Friday, April 14, 2006

The Importance of the Tangible World - by Debbie Jensen

I do not think it is possible to give moral blame or praise based on situations that could have existed in other possible worlds. I was always taught that we cannot live second-guessing our actions because we will only regret those actions that we have actually taken. If this is how we live our lives then how can our morality be judged by what may have been? We make hundreds of decisions each day which may or may not be morally important. The amount of potential situations which could arise from these decisions is innumerable. It is preposterous to think that a large part of our morality may be judged based upon a decision such as whether we decided to tell a lie to our parents in fifth grade about what you were doing after school.
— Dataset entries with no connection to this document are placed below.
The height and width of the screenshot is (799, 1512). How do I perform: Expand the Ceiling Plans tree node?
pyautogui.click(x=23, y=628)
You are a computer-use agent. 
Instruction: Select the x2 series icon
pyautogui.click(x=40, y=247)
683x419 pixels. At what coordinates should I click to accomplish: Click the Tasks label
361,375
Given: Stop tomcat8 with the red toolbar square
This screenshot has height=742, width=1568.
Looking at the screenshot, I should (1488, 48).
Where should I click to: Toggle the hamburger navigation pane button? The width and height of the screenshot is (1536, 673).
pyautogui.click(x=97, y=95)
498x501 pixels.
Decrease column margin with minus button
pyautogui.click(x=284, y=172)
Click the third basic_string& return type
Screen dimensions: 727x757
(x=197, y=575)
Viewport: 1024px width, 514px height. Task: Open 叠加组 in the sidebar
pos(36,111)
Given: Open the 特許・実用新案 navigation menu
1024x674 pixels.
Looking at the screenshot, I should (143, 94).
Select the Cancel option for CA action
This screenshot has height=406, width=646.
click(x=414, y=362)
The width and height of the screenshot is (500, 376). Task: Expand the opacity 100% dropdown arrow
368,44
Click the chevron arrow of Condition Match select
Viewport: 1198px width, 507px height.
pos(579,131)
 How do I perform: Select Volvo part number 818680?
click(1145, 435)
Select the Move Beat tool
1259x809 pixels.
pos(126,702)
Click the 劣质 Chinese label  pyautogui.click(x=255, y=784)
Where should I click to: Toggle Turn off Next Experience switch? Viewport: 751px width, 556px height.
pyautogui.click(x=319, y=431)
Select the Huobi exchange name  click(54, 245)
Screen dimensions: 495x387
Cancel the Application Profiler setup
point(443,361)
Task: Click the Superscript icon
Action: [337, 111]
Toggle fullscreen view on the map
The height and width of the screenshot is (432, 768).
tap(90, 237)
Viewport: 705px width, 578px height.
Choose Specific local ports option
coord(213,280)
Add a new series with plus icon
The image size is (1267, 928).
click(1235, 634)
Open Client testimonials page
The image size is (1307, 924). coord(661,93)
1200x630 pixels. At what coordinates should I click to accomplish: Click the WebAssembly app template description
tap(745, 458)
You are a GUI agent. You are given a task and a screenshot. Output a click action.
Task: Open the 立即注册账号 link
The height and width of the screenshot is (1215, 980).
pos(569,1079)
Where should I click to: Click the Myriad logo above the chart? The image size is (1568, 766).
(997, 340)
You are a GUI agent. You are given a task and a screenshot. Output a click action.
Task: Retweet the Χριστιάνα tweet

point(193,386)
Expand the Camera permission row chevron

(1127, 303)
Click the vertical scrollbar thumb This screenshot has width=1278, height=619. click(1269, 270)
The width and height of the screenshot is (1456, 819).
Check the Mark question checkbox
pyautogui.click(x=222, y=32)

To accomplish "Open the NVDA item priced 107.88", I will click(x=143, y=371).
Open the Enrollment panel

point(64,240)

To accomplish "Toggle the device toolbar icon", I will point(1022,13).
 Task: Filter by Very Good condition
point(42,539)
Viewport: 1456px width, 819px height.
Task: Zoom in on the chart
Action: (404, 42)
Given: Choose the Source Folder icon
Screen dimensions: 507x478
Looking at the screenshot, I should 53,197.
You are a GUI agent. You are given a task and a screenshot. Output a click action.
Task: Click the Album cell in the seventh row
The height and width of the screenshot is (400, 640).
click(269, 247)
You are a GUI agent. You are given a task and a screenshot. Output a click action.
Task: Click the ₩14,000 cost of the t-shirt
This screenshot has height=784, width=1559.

Imagine a situation in which you have four morally important decisions to make in a single day. At choice one, you can either do it or not do it, and the same goes for each subsequent choice. If you make a diagram of this, it looks similar to a family tree with only two strong branches. Since you are making four decisions and each has two options, that makes 15 possible situations on either major branch (after the first decision the two branches make a V). It ends up that only 1/30 of your potential situations are the actual one which exists in this physical world. This type of judging based upon all weighing all potential situations does not take into account our character, or our recognition of poor morally important decisions. There have been times in my life that I have lied and felt so guilty about it that I have resolved myself to not ever do it again in such a situation. A system of judging morality that does not take into account one's character is also not satisfactory. Many of the potential situations only have one answer because never in that particular agent's life would he do what one of the potential situations asks of him. A moral system which assigns blame and praise cannot take into account possible worlds which may have existed had the agent been in another time period or made different decisions which could have changed the course of his life indefinitely.